In conclusion, discontinuation of RAS inhibition in patients with recent-onset COVID-19 had no significant effect on the maximum SOFA score over 30 days, the primary outcome measure of our study. However, secondary and exploratory analyses revealed that there might be a favourable net effect of discontinuation of RAS inhibition on organ functions as assessed by mean SOFA and area under the SOFA score, suggesting better and faster recovery of elderly high-risk patients with COVID-19. This effect remained evident until the end of the observation period.
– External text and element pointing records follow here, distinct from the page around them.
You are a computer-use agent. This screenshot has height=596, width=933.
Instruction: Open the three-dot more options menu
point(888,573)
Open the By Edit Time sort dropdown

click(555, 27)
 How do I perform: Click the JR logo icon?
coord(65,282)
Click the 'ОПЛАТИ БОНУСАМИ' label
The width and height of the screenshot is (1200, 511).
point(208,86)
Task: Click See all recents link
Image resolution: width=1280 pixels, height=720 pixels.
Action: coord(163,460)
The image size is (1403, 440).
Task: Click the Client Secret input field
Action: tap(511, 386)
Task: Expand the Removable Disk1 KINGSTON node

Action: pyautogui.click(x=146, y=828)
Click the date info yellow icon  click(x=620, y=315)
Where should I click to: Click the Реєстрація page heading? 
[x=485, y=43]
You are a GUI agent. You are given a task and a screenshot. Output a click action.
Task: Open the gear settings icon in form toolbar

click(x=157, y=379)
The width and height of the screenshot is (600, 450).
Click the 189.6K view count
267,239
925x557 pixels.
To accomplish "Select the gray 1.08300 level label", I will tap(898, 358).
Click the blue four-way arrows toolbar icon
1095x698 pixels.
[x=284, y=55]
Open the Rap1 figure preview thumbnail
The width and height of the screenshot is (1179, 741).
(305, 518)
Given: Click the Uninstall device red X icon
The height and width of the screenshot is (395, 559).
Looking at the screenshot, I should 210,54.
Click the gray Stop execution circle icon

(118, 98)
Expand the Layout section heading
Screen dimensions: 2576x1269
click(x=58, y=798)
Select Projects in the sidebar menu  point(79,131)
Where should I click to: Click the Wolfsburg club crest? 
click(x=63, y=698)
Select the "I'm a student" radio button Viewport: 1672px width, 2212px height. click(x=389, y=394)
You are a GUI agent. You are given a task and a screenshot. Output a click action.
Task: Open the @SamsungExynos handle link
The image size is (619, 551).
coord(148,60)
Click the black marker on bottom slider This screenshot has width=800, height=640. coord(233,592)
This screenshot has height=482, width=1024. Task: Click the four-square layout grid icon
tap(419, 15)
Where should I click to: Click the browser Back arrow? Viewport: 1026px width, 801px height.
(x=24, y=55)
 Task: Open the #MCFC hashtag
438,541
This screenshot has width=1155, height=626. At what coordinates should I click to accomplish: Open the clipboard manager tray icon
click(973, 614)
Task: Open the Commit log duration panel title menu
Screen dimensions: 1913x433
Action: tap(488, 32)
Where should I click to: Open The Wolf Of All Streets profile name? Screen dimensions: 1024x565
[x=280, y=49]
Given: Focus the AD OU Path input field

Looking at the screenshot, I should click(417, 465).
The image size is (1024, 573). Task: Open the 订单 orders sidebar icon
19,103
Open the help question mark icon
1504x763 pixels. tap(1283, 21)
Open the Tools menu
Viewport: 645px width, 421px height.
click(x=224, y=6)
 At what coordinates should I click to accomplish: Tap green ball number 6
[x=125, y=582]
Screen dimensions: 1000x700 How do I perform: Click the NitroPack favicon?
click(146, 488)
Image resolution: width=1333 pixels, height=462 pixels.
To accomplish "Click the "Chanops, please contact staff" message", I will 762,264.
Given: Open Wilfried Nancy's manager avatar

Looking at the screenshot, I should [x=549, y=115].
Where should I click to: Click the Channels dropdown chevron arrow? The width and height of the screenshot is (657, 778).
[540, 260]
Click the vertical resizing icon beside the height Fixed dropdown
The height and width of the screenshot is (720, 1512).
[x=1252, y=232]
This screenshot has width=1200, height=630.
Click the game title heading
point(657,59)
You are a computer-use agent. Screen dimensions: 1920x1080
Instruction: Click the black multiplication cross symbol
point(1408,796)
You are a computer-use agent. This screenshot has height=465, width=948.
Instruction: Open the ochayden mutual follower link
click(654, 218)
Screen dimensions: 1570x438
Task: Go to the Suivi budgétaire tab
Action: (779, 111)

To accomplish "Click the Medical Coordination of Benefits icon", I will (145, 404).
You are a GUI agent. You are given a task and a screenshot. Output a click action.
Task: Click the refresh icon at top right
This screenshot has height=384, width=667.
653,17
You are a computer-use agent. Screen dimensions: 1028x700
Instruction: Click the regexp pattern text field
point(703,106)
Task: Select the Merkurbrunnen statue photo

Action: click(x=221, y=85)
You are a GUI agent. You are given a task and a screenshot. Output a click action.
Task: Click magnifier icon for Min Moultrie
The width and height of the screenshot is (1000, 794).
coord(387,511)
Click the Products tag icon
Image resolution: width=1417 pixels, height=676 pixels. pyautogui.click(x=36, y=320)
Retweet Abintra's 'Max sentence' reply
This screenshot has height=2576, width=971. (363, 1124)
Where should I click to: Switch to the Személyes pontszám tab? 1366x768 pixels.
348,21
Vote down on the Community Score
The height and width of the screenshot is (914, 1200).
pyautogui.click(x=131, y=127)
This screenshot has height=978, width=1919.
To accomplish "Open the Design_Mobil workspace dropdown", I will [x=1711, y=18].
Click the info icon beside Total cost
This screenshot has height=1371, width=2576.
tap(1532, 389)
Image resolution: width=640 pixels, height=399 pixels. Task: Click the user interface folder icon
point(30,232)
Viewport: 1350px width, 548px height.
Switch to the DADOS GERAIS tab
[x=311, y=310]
There was no evidence of harm from discontinuation of ACEI–ARB treatment. Further studies are needed to better understand the interaction between RAS inhibition and SARS-CoV-2 infection and to identify conditions under which RAS modification in COVID-19 might improve outcomes. Long-term follow-up of randomised patients is needed to evaluate whether RAS modification during the acute phase might have an effect on the long-term sequelae of SARS-CoV-2.

Data sharing

De-identified data collected during the conduct of the study can be made available for collaborative analyses on request after appropriate data sharing agreements have been concluded. Data will be made available after review and approval of research proposals by the principal investigators, to the extent permitted by existing local regulations and data sharing agreements. Proposals should be addressed to the corresponding authors.

Declaration of interests

AB received research funding from Pfizer and Medtronic as well as speaker honoraria from Bayer, Boehringer Ingelheim, Edwards, Medtronic and Novartis. KDR received a research grant from Daiichi-Sankyo Europe GmbH. UM received fees for participation in a data and safety monitoring board from Thermosome. All other authors declare no competing interests.